_WRITTEN PROBLEM_
Revise the records from their start through the line containing "Action: point(367,67)" by replacing "Task" with "Goal", leaving everything else unchanged.

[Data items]

++++++++

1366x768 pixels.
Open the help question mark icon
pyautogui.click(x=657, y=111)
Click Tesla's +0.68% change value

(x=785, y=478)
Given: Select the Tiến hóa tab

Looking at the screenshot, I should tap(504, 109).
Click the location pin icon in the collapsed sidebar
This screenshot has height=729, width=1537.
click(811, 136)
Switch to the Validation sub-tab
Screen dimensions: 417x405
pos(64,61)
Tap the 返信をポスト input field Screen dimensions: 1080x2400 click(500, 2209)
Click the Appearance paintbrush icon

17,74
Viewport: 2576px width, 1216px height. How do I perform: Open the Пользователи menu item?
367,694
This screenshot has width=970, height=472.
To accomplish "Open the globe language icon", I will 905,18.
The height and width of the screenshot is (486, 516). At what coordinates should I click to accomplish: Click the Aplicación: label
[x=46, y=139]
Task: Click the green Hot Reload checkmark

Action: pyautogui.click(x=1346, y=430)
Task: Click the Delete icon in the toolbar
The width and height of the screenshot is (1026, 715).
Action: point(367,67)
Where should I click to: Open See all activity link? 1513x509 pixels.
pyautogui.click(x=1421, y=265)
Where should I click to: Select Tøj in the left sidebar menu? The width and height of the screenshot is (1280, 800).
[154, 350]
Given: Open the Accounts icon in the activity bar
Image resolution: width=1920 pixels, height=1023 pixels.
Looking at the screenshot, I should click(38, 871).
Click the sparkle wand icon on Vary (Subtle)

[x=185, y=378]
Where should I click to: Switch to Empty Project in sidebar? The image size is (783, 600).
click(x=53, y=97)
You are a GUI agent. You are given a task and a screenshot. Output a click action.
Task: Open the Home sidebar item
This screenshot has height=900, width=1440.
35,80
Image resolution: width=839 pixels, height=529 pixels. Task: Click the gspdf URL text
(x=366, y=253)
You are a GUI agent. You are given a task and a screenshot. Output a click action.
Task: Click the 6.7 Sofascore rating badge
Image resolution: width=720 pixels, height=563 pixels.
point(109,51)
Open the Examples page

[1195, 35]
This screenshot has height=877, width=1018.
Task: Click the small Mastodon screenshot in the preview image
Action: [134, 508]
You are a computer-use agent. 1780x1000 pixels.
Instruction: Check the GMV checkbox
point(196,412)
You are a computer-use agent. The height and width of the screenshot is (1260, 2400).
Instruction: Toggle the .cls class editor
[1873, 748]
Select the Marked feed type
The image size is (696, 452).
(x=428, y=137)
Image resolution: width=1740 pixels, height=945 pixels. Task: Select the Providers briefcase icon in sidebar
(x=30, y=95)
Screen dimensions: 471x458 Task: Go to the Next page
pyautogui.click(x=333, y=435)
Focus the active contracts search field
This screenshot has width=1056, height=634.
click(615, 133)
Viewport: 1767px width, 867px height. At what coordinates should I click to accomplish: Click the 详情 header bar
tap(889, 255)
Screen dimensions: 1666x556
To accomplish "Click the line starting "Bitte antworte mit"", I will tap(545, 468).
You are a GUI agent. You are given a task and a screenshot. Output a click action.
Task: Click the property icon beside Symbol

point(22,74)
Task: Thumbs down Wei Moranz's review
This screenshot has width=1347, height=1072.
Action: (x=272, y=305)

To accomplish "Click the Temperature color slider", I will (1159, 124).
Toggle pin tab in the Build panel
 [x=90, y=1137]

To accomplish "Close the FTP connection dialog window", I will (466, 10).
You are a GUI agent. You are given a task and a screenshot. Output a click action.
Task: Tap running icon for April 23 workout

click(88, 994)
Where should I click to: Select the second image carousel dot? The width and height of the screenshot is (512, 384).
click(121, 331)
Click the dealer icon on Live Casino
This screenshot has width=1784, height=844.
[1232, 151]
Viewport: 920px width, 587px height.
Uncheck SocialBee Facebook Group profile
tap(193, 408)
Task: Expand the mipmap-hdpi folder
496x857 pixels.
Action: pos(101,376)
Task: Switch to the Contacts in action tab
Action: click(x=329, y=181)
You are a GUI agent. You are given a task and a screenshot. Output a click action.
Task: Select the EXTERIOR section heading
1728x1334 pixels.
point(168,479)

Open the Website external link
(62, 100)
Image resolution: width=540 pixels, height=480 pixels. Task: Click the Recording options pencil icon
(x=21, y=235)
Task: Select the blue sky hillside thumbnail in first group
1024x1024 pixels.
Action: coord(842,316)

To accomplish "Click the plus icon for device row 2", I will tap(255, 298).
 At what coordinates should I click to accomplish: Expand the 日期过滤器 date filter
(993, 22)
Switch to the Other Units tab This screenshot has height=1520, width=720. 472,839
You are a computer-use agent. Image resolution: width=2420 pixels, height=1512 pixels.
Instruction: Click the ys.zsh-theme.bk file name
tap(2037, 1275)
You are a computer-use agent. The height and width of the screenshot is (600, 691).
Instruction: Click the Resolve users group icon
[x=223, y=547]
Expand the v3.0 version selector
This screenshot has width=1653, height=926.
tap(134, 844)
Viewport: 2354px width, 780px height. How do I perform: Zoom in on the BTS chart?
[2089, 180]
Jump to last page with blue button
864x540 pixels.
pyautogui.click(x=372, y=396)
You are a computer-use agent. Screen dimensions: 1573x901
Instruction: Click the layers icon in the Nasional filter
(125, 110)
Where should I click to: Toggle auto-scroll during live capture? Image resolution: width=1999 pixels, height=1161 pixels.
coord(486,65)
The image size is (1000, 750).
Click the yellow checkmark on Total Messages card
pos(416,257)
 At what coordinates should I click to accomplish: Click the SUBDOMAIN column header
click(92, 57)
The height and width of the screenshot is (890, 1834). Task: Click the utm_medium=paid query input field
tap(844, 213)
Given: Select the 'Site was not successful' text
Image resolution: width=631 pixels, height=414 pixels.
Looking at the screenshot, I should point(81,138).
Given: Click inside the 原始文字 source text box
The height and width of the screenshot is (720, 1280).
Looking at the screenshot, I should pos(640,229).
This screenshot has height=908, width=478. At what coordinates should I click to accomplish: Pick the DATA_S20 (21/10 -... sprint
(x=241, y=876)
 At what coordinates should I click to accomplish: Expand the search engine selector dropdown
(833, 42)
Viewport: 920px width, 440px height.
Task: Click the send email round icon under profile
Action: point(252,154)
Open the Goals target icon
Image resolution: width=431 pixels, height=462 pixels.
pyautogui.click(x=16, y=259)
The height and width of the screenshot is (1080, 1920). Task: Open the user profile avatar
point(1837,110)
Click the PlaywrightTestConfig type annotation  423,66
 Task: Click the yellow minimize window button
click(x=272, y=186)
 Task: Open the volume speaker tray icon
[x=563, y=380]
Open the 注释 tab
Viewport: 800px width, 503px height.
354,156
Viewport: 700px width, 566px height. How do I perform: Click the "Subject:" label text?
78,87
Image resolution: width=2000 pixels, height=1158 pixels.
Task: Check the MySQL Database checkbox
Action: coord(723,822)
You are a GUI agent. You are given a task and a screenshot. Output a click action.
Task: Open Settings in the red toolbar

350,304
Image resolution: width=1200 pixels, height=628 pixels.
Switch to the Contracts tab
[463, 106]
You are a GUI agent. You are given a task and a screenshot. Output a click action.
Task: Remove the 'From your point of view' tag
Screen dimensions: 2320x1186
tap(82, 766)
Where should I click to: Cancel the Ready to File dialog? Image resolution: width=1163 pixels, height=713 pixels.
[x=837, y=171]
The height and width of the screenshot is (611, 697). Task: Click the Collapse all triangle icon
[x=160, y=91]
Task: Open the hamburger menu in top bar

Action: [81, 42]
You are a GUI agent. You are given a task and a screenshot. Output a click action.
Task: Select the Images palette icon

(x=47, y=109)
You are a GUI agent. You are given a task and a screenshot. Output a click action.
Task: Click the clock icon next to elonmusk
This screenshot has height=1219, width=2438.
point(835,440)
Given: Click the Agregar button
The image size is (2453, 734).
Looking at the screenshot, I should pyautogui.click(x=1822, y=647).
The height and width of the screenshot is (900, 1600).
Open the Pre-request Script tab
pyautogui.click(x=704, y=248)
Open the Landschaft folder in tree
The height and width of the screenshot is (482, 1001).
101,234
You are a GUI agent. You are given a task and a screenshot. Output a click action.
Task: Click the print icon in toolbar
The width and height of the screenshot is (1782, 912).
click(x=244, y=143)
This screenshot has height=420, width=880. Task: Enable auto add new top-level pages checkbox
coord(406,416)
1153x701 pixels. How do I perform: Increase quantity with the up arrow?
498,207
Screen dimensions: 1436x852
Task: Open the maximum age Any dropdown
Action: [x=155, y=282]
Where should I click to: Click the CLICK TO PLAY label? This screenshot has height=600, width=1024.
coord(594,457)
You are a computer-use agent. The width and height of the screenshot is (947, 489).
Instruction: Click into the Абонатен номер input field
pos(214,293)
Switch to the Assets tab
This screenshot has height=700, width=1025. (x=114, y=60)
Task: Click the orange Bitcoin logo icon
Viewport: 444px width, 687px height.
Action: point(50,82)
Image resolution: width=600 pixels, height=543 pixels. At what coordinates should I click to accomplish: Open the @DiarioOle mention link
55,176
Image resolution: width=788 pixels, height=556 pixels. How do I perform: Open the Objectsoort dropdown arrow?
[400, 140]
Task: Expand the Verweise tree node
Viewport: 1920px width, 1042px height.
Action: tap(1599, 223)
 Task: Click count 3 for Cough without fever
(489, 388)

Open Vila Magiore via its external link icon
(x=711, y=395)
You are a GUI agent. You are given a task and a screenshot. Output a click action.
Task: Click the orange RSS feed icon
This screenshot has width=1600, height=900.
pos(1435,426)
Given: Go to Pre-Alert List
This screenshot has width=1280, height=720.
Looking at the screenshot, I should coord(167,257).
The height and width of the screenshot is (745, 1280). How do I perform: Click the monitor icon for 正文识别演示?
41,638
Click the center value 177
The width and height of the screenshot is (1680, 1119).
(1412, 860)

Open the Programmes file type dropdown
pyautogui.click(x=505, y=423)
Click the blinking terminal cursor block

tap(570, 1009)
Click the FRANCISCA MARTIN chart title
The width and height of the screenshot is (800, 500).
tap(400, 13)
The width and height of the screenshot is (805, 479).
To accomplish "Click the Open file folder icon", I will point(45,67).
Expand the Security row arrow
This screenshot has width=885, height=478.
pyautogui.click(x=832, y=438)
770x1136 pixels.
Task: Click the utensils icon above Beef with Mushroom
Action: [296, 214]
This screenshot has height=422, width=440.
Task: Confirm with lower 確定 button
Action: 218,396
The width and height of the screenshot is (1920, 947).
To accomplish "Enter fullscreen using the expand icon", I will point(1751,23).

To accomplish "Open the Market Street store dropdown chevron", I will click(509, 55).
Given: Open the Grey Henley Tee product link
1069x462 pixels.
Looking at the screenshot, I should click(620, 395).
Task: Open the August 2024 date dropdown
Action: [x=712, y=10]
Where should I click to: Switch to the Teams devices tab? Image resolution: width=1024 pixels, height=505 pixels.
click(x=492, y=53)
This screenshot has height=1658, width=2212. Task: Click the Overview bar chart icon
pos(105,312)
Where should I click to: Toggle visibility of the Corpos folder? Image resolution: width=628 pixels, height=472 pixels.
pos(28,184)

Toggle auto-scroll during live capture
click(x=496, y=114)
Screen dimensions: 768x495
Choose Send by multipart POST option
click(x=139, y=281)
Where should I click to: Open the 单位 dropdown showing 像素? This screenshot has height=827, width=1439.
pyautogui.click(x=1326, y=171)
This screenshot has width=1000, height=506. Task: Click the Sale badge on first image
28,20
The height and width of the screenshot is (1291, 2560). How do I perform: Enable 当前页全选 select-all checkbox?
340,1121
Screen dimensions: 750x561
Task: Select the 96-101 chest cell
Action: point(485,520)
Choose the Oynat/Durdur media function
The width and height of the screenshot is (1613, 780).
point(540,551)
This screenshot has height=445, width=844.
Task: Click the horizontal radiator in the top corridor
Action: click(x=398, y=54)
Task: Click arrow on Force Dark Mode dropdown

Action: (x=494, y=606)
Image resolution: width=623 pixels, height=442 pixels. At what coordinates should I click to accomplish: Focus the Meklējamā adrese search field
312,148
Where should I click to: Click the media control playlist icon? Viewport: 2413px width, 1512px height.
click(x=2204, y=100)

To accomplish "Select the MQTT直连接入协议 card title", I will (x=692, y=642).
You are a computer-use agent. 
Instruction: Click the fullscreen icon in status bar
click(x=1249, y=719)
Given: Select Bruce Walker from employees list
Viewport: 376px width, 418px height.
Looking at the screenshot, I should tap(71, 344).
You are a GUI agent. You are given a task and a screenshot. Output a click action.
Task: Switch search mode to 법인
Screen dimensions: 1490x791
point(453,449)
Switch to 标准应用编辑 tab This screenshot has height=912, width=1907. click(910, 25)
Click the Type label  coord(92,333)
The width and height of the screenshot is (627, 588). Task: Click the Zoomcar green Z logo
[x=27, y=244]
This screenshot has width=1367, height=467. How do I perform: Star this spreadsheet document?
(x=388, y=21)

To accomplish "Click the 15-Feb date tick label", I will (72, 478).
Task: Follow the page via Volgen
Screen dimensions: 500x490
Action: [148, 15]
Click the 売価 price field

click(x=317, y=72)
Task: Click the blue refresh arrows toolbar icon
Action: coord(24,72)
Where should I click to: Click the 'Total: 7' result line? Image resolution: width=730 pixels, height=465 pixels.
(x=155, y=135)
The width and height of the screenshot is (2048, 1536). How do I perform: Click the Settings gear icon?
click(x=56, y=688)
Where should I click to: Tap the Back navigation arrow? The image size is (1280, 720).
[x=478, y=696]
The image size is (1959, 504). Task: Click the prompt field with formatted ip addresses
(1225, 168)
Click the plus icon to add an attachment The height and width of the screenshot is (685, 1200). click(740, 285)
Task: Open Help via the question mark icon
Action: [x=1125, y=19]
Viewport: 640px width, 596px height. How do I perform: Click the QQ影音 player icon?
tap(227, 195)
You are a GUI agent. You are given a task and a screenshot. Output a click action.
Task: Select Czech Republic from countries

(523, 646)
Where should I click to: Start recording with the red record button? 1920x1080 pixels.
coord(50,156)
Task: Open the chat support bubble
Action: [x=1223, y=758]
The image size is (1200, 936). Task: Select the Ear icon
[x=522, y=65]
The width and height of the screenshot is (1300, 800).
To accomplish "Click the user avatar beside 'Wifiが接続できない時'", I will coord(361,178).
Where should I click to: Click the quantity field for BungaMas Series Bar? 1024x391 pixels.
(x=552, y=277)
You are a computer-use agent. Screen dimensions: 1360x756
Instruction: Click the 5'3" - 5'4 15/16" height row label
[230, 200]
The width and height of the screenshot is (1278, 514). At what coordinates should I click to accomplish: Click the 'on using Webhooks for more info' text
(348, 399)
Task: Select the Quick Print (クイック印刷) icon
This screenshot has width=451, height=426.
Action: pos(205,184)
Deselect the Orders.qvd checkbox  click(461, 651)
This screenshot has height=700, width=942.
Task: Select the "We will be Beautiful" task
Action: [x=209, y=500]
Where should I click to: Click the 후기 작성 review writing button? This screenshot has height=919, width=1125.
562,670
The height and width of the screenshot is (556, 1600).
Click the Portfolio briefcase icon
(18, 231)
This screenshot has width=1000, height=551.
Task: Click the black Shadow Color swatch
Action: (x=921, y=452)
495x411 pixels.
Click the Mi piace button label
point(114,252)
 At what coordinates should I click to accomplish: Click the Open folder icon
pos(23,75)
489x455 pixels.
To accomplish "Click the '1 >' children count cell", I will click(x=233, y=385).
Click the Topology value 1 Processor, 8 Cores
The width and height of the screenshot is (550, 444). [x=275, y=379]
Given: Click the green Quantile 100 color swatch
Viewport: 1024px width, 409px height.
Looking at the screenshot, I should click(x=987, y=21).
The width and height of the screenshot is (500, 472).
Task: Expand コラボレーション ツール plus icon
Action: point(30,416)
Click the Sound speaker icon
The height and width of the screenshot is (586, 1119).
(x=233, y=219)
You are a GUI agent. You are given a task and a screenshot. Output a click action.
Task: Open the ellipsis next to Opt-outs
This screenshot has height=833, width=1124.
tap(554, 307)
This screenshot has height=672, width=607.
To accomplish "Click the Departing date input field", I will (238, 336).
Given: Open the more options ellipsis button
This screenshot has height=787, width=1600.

++++++++

_FINISHED EXERCISE_
1366x768 pixels.
Open the help question mark icon
pyautogui.click(x=657, y=111)
Click Tesla's +0.68% change value

(x=785, y=478)
Given: Select the Tiến hóa tab

Looking at the screenshot, I should tap(504, 109).
Click the location pin icon in the collapsed sidebar
This screenshot has height=729, width=1537.
click(811, 136)
Switch to the Validation sub-tab
Screen dimensions: 417x405
pos(64,61)
Tap the 返信をポスト input field Screen dimensions: 1080x2400 click(500, 2209)
Click the Appearance paintbrush icon

17,74
Viewport: 2576px width, 1216px height. How do I perform: Open the Пользователи menu item?
367,694
This screenshot has width=970, height=472.
To accomplish "Open the globe language icon", I will 905,18.
The height and width of the screenshot is (486, 516). At what coordinates should I click to accomplish: Click the Aplicación: label
[x=46, y=139]
Goal: Click the green Hot Reload checkmark

Action: pyautogui.click(x=1346, y=430)
Goal: Click the Delete icon in the toolbar
The width and height of the screenshot is (1026, 715).
Action: point(367,67)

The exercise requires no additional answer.